The HEART-MET cascade campaign
We are happy to invited you to participate in the HEART-MET Activity Recognition Challenge, which is conducted online on Codalab, and is open to individuals and teams.
The Challenge
In the first challenge, the task is to recognize activities performed by a person in short video clips. In subsequent challenges, which will be announced shortly, the task will be to recognize and temporally segment activities in long untrimmed videos of a person performing daily activities in a home.
The second dataset addresses the need for robots to adapt to new environments, and thus contains videos of activities being performed by multiple participants in a single apartment from two viewpoints.
Results
In this campaign we took the opportunity to evaluate our dataset using state-of-the-art video classification models. These models were designed to identify and categorise actions in video clips. For this analysis, both Convolutional Neural Networks (CNNs) and Vision Transformer models were employed, covering a broad range of modern techniques in the field of video classification.
The models used include:
- I3D: Based on the Inception architecture, this model is enhanced to handle the temporal nature of videos by using 3D convolutions, which analyse both spatial and temporal dimensions.
- R2Plus1D: A ResNet-based model that separates the spatial and temporal convolutions, using 2D for spatial data and 1D for temporal features.
- S3D: A variant of the I3D model, which employs separable 3D convolutions to process the spatial and temporal aspects independently.
- Swin Transformers (Tiny, Small, and Base): These models rely on the transformer architecture, which processes spatio-temporal patches (or 3D tokens) from video clips. The models differ in size, with Tiny and Small being more compact than the Base model.
For all the models, we used pre-trained weights from the Kinetics-400 dataset, and only trained the final classification layers on our data. The results of this evaluation are summarised in the table below. *Numbers are true positive rates.
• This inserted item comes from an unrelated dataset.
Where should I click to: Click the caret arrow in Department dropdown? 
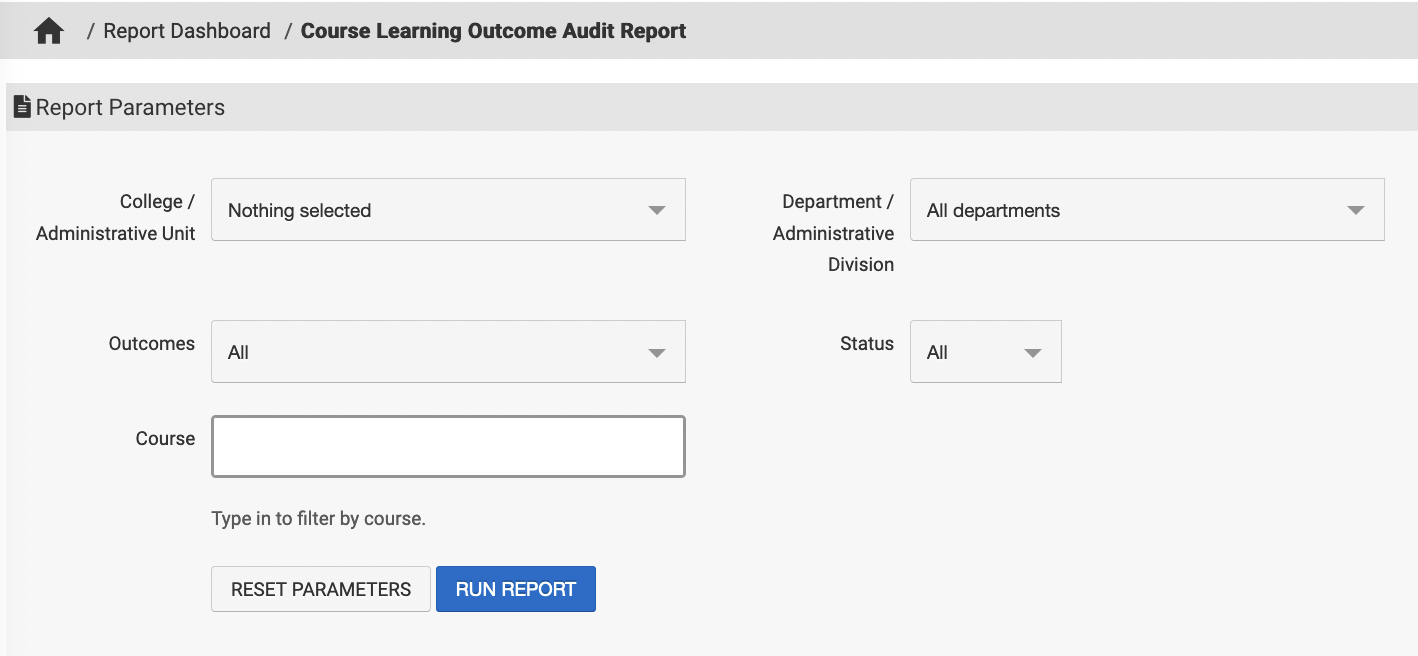tap(1355, 211)
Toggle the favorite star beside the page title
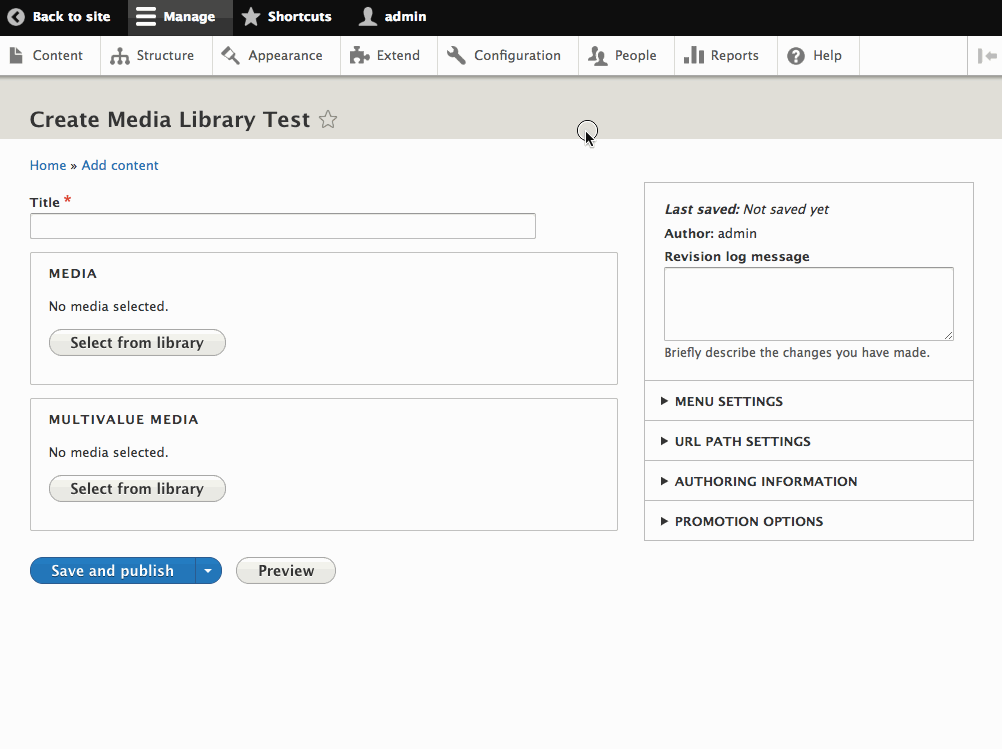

Model | Dataset A | Dataset B |
I3D | 0.58 | 0.80 |
R2Plus1D | 0.37 | 0.57 |
S3D | 0.42 | 0.57 |
Swin Tiny | 0.53 | 0.73 |
Swin Small | 0.45 | 0.87 |
Swin Base | 0.50 | 0.73 |
Key findings
Our evaluation showed that the models generally performed better on Dataset B, even though it contains fewer samples. This outcome was expected, as Dataset B was collected in a controlled environment, leading to more consistent data across training and testing phases. This consistency is beneficial for models to learn effectively, making it particularly useful in healthcare scenarios where robots must quickly adapt to the environment and individuals they interact with.